:: Supplied records ::
◆ ◆ ◆

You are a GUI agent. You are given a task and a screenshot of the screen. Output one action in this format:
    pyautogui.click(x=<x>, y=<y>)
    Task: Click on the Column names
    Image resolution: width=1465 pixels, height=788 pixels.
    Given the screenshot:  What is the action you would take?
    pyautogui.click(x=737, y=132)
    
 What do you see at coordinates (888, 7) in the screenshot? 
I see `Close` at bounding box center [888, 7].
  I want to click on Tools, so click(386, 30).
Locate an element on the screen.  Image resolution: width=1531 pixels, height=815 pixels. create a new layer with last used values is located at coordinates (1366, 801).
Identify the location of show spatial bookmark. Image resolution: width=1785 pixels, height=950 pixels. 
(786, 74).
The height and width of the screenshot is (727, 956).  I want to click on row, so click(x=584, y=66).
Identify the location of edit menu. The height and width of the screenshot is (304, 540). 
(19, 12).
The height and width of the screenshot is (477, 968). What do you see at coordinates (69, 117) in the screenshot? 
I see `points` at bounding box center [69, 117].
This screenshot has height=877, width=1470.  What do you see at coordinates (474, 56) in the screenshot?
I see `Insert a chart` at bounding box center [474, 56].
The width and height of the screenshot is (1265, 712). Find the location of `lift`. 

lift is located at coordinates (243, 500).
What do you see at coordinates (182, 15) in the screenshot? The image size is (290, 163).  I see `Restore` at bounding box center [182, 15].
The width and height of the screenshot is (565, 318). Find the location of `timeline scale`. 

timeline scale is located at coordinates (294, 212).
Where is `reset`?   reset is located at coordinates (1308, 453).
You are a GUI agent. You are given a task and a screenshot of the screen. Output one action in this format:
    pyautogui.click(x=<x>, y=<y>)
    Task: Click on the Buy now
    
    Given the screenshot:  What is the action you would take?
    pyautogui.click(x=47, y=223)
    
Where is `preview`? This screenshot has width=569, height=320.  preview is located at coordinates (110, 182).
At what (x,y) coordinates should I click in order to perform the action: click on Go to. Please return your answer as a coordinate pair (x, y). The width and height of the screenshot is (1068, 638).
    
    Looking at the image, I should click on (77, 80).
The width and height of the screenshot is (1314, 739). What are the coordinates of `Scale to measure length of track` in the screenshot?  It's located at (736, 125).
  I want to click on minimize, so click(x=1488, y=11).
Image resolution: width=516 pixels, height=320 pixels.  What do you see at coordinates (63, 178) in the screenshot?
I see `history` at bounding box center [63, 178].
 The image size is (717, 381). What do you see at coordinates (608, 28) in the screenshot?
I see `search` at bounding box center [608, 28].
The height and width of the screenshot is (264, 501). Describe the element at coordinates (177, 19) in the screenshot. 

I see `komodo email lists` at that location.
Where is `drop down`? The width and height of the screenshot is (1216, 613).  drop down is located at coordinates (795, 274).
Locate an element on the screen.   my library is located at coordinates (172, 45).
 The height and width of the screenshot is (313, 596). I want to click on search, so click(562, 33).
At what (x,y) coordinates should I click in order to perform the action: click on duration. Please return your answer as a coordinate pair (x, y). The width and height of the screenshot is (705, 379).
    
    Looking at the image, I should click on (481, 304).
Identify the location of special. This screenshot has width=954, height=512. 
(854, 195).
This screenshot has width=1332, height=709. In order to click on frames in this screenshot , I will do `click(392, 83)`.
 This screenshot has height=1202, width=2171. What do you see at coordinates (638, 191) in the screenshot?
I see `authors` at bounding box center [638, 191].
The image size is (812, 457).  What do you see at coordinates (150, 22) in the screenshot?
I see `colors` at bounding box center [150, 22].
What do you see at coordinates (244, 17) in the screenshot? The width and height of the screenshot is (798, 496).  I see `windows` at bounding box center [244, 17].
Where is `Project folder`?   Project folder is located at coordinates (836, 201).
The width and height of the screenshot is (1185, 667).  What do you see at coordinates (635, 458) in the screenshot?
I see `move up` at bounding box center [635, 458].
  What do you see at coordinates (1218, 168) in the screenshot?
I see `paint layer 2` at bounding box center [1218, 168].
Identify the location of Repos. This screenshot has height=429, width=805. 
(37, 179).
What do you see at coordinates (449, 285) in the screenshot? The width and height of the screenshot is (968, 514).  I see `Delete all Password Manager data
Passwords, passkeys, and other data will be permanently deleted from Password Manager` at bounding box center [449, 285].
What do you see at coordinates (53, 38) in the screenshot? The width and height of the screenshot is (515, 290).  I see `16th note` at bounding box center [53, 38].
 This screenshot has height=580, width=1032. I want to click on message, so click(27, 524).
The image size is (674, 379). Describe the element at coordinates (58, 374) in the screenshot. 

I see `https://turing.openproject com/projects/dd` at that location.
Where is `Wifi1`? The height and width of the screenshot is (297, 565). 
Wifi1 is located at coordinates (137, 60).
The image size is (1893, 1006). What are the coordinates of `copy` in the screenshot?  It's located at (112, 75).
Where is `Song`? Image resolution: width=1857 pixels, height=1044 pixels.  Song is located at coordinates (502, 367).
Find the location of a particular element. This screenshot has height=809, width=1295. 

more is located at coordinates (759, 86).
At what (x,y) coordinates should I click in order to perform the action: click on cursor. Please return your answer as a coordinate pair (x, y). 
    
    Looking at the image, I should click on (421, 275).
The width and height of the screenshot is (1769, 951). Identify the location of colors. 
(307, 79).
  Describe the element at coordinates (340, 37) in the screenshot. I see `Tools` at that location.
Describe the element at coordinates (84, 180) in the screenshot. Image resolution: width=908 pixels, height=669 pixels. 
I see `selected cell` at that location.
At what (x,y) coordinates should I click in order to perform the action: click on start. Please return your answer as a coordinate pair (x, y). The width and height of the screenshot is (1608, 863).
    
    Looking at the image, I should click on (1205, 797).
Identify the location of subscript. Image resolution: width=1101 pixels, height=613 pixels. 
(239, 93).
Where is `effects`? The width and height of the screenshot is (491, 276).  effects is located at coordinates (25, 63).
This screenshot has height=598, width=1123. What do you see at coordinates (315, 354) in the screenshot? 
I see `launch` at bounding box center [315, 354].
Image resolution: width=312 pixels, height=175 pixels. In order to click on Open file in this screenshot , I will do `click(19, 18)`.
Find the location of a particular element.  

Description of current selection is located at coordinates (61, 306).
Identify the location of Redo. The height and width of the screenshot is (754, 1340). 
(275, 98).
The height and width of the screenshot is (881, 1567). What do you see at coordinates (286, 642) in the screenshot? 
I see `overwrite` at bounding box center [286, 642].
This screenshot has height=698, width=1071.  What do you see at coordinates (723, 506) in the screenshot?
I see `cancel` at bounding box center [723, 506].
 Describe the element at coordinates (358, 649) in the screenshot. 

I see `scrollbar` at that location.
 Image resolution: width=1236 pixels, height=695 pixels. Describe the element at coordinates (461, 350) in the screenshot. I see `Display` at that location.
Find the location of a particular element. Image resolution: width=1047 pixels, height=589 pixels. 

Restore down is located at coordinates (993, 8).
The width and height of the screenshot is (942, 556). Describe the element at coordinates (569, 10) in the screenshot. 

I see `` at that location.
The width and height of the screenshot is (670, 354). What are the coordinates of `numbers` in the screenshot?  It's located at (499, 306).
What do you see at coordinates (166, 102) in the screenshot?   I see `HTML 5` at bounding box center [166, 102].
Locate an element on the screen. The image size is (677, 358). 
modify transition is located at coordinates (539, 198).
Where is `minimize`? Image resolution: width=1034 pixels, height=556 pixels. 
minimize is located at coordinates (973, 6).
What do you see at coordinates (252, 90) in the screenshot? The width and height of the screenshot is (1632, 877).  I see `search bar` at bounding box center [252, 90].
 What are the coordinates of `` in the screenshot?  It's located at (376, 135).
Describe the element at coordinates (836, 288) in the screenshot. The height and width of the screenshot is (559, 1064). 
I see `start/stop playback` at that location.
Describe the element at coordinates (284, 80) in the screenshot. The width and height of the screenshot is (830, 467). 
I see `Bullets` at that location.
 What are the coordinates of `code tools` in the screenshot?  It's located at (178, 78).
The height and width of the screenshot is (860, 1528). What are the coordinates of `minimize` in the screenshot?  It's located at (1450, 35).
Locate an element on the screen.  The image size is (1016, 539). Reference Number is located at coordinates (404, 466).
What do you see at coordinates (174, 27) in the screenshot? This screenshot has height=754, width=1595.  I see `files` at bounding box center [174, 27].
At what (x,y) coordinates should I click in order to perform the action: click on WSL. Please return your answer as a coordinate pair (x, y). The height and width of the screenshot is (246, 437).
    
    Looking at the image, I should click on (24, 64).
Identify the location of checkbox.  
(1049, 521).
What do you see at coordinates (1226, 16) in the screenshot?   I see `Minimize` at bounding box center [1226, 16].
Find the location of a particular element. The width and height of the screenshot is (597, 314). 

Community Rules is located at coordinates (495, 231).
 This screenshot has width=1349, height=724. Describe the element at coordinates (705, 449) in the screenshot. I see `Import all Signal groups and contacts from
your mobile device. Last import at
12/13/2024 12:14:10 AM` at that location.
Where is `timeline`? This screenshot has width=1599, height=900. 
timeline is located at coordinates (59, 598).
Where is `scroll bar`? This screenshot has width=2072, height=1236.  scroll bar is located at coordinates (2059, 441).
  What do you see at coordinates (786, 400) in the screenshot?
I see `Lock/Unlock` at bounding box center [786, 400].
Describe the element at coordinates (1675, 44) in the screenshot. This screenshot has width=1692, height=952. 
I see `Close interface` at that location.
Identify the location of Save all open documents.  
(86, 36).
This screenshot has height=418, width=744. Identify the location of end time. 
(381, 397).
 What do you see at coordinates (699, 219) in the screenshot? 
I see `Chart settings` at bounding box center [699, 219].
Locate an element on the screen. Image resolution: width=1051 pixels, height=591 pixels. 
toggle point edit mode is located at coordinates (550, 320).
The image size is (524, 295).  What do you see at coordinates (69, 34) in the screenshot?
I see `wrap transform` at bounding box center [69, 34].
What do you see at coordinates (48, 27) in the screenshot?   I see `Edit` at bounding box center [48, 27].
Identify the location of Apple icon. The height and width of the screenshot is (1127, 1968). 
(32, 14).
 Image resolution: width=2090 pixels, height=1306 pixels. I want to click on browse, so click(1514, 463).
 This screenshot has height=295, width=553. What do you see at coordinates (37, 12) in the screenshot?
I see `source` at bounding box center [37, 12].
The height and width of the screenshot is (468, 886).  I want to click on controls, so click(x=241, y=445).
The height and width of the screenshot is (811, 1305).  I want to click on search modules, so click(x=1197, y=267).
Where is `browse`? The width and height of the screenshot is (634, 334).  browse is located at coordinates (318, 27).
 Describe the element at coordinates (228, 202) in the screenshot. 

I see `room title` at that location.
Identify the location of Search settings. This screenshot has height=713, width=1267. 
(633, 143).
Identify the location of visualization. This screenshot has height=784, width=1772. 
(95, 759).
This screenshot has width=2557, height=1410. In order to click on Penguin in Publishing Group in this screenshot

◆ ◆ ◆

:: Task prompt ::
Reproduce everything from the line containing "Image resolution: width=516" down to the line containing "The height and width of the screenshot is (313, 596).", substituting "Identify" for "Describe" and leaving all else unchanged.

:: The reply ::
Image resolution: width=516 pixels, height=320 pixels.  What do you see at coordinates (63, 178) in the screenshot?
I see `history` at bounding box center [63, 178].
 The image size is (717, 381). What do you see at coordinates (608, 28) in the screenshot?
I see `search` at bounding box center [608, 28].
The height and width of the screenshot is (264, 501). Identify the element at coordinates (177, 19) in the screenshot. 

I see `komodo email lists` at that location.
Where is `drop down`? The width and height of the screenshot is (1216, 613).  drop down is located at coordinates (795, 274).
Locate an element on the screen.   my library is located at coordinates (172, 45).
 The height and width of the screenshot is (313, 596). I want to click on search, so click(562, 33).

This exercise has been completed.